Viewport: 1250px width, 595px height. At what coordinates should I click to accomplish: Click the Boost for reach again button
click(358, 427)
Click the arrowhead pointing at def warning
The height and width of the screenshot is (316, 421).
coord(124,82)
++++
What you need to do →
Could you write the whole listing out again, line for line?

Result →
Viewport: 1250px width, 595px height. At what coordinates should I click to accomplish: Click the Boost for reach again button
click(358, 427)
Click the arrowhead pointing at def warning
The height and width of the screenshot is (316, 421).
coord(124,82)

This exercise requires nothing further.